→ Excerto da fonte:
☆ ☆ ☆ ☆

2005-03-31

O encarregado

O capacete laranja contrasta com o seu rosto de barba encaracolada, adornado por óculos que lhe permitem a leitura ou a escrita do bloco que traz , orgulhosamente, sempre na mão...Roupa de trabalho, mas limpa, sapatos gastos e esbranquiçados, ossos do ofício, um telemóvel preso à cintura...
Olha o mundo com curiosidade discreta e saúda-o dando os bons-dias a quem passa, tímidamente, sem sorrisos, educamente, acrescentando-lhe um "dona"...
E eu retribuo-lhe o cumprimento, mas escondo o sorriso...não sei se seguindo a prudência que a minha mãe me ensinou quando era pequena, porque não se conhece, se inibida pela dor que renasce no meu peito pela discriminação que muitos insistem em empunhar e que envergonha a raça humana...e as dolorosas palavras e estórias dos africanos ecoam na minha mente...

☆ ☆ ☆ ☆

→ Objetivo: No excerto sobre o encarregado, de que cor é o capacete que ele usa?

→ Entradas extraídas:
☆ ☆ ☆ ☆

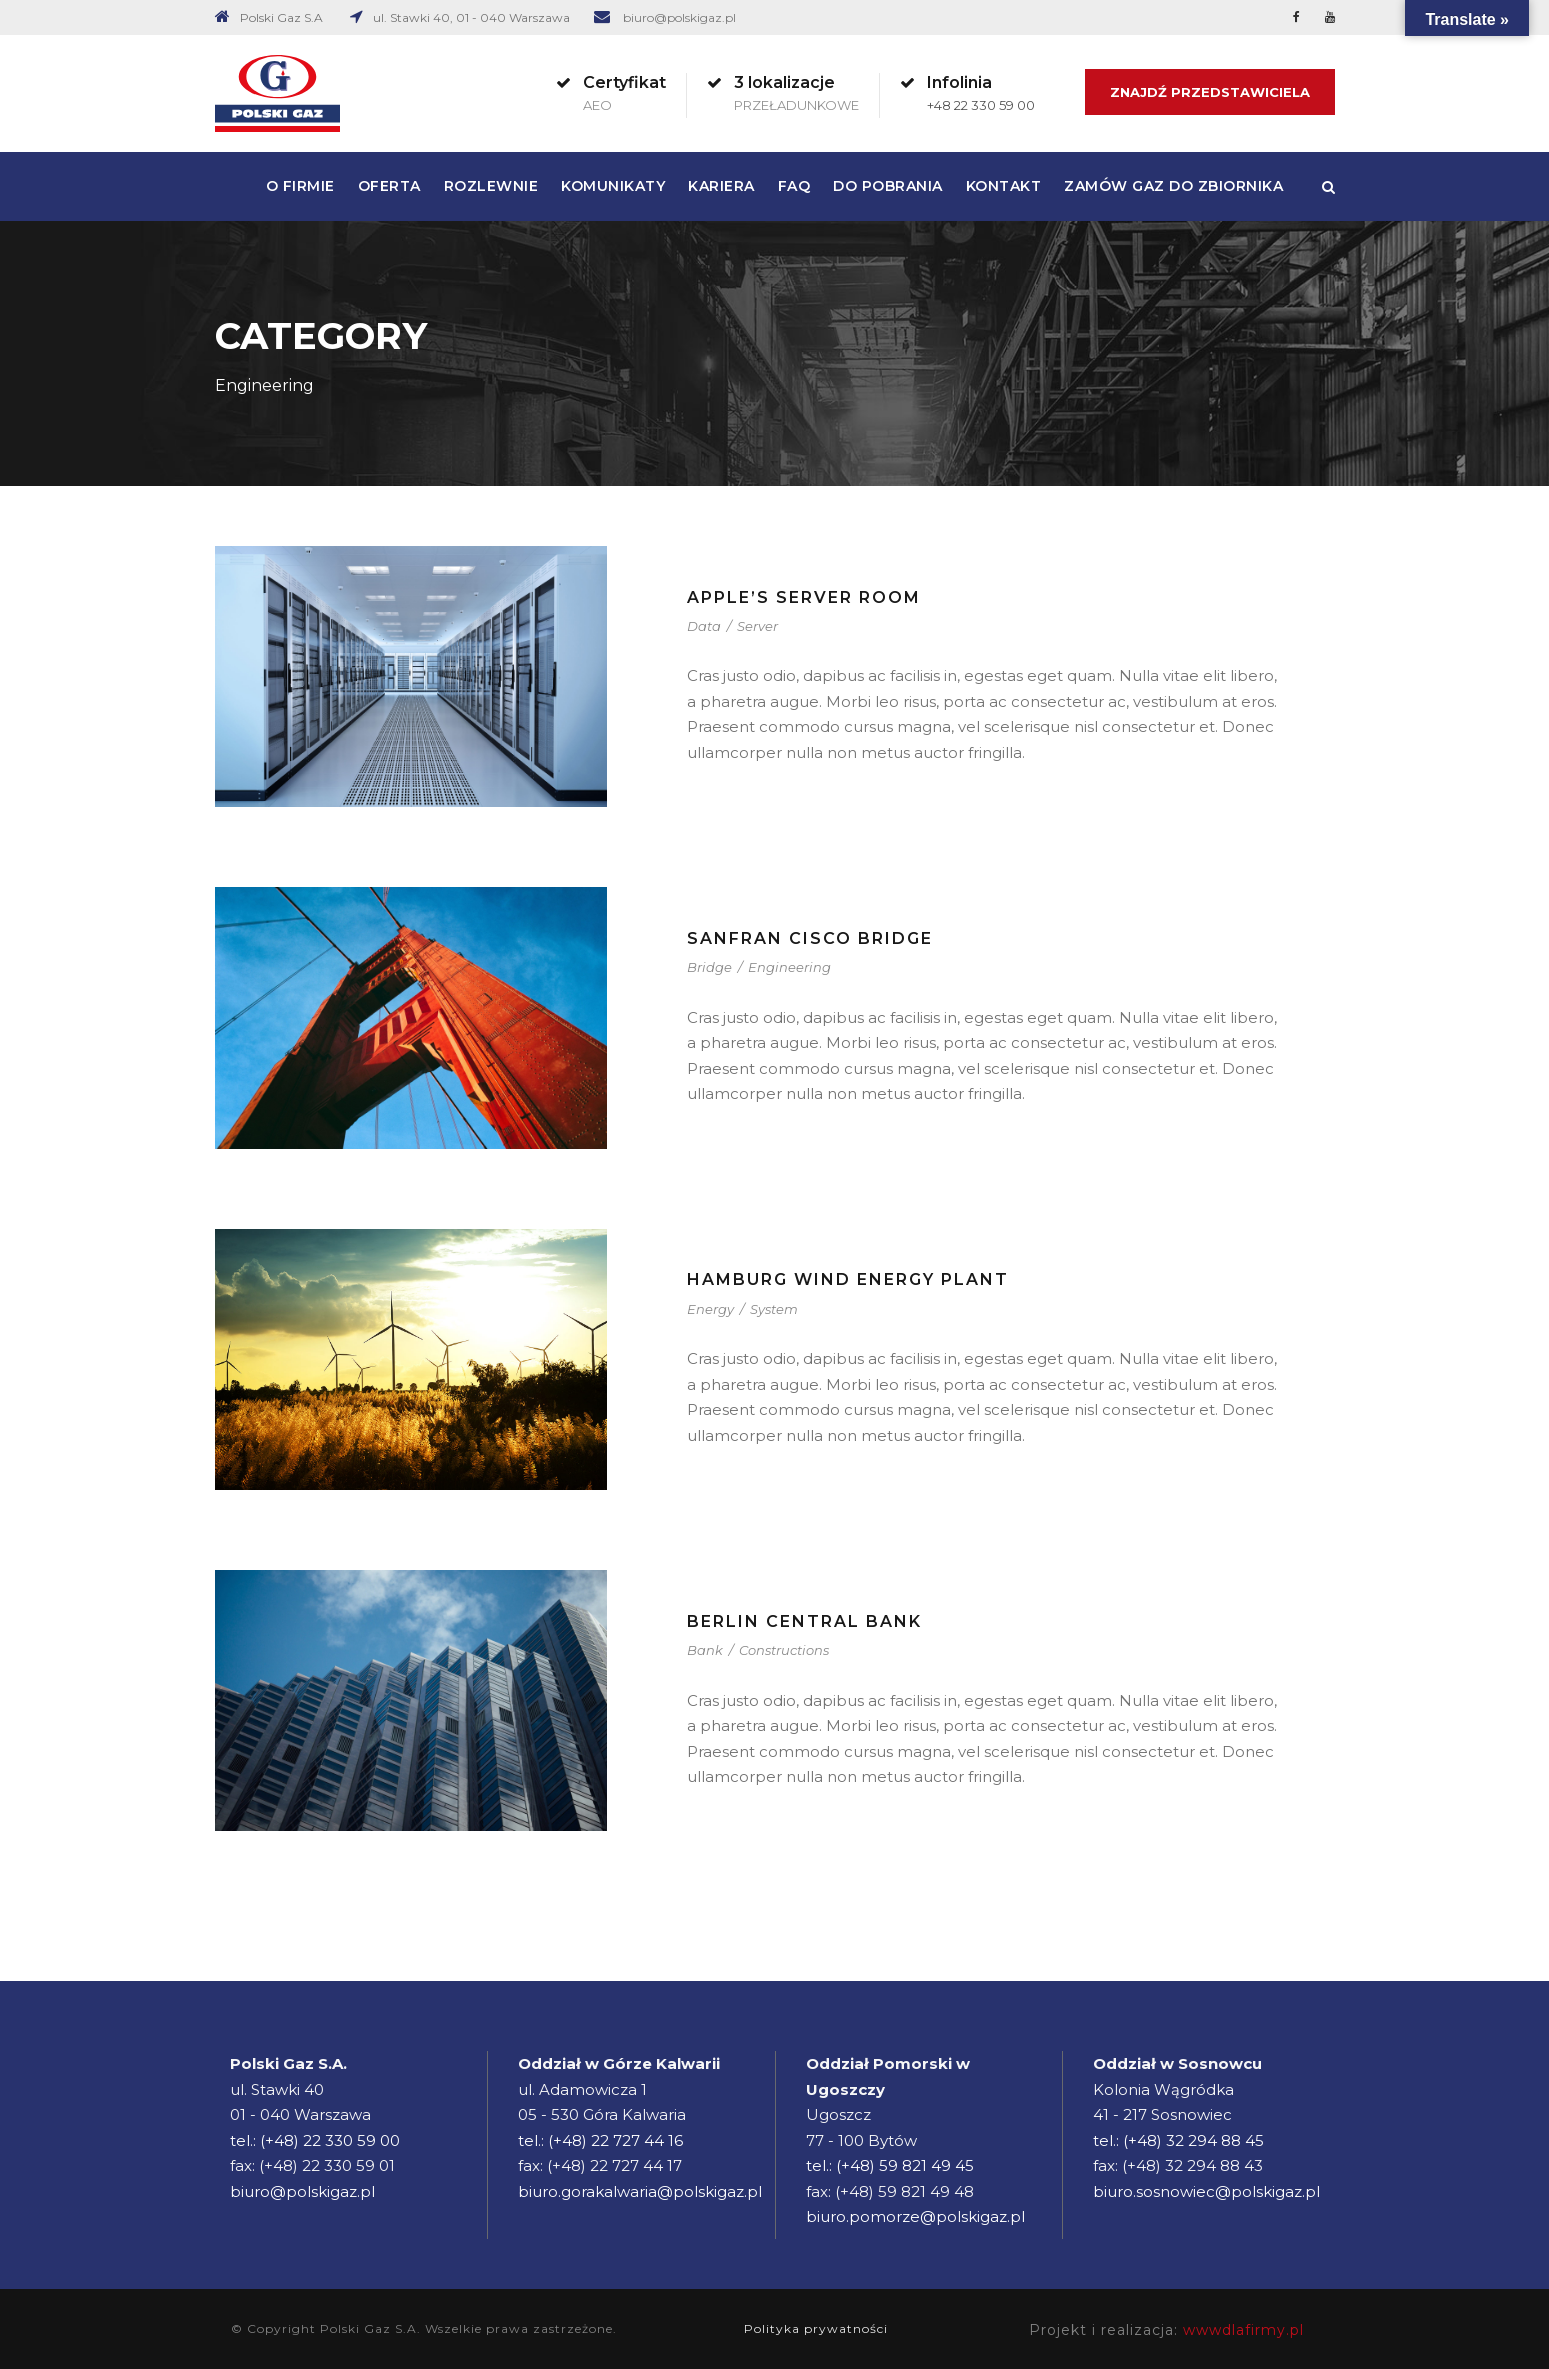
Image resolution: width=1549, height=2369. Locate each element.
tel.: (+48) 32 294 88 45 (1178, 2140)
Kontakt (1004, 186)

☆ ☆ ☆ ☆

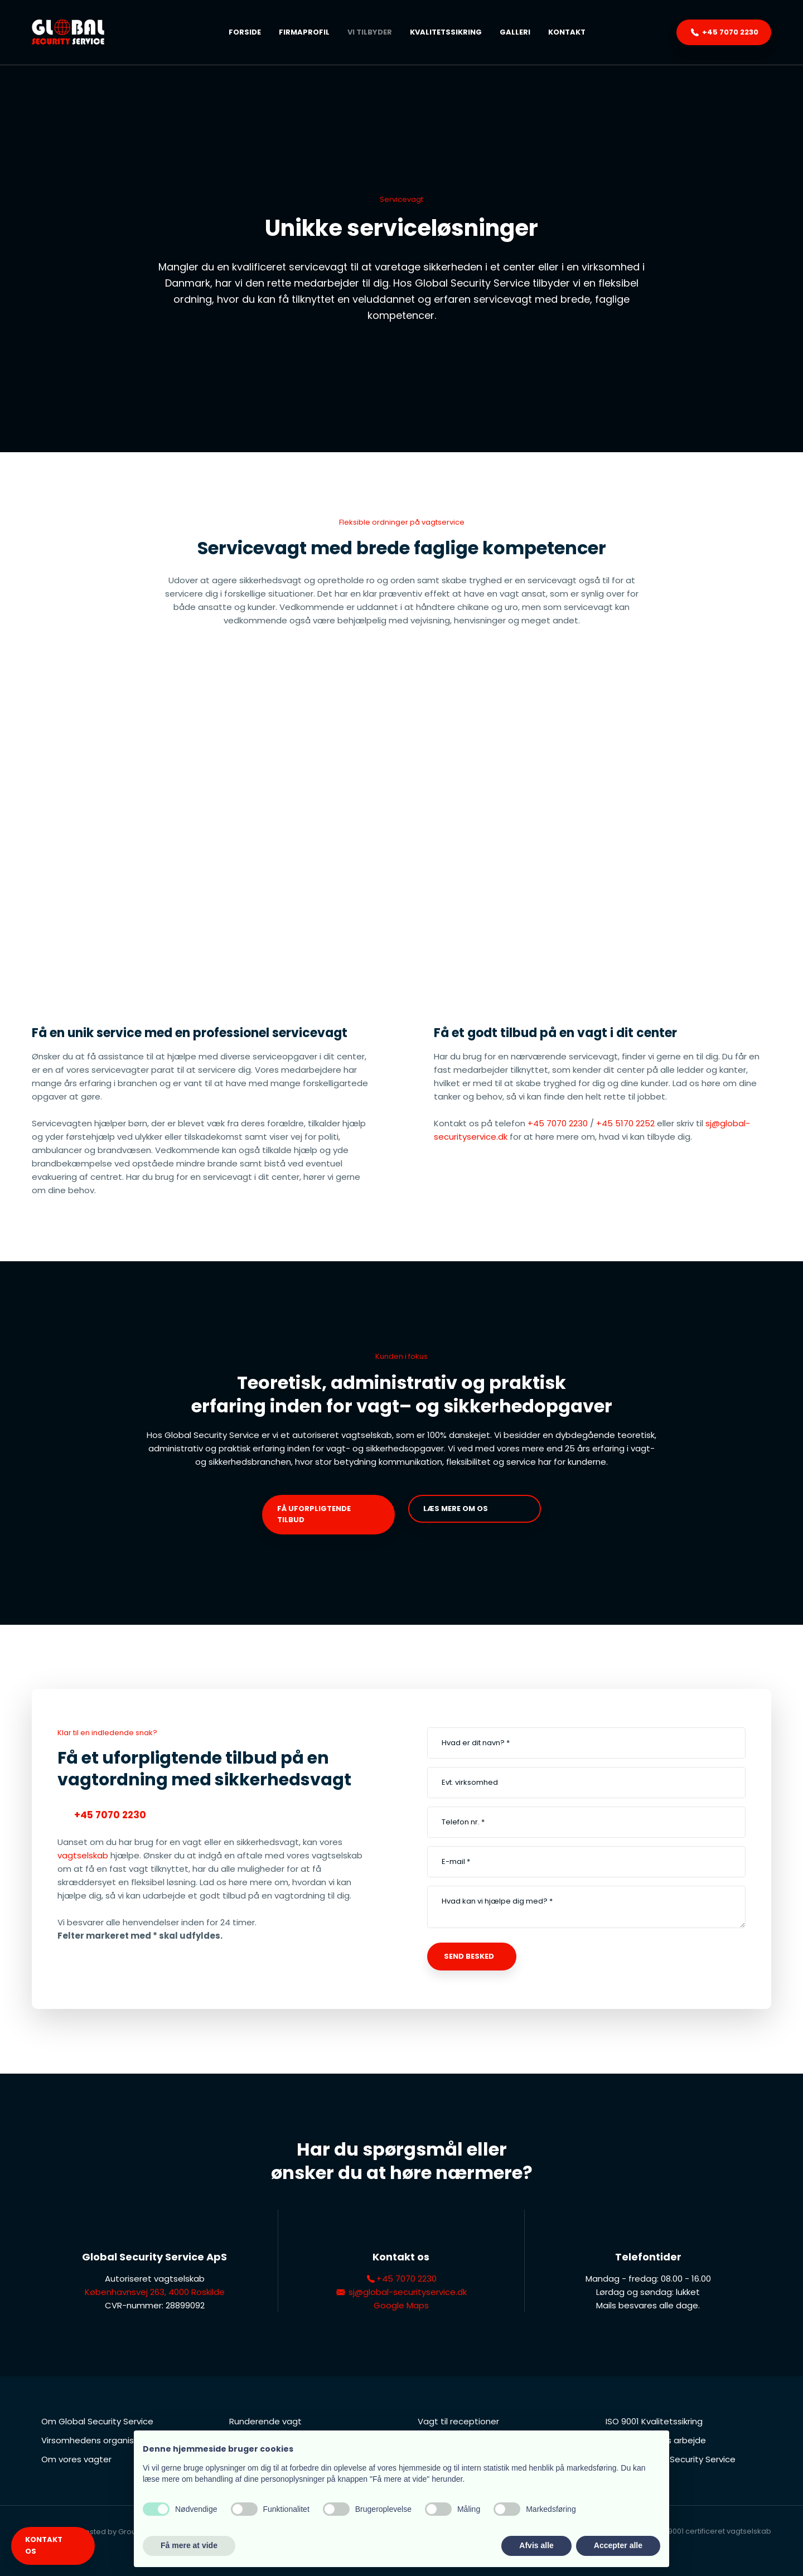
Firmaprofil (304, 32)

☆ ☆ ☆ ☆

→ Resultado completo: Laranja.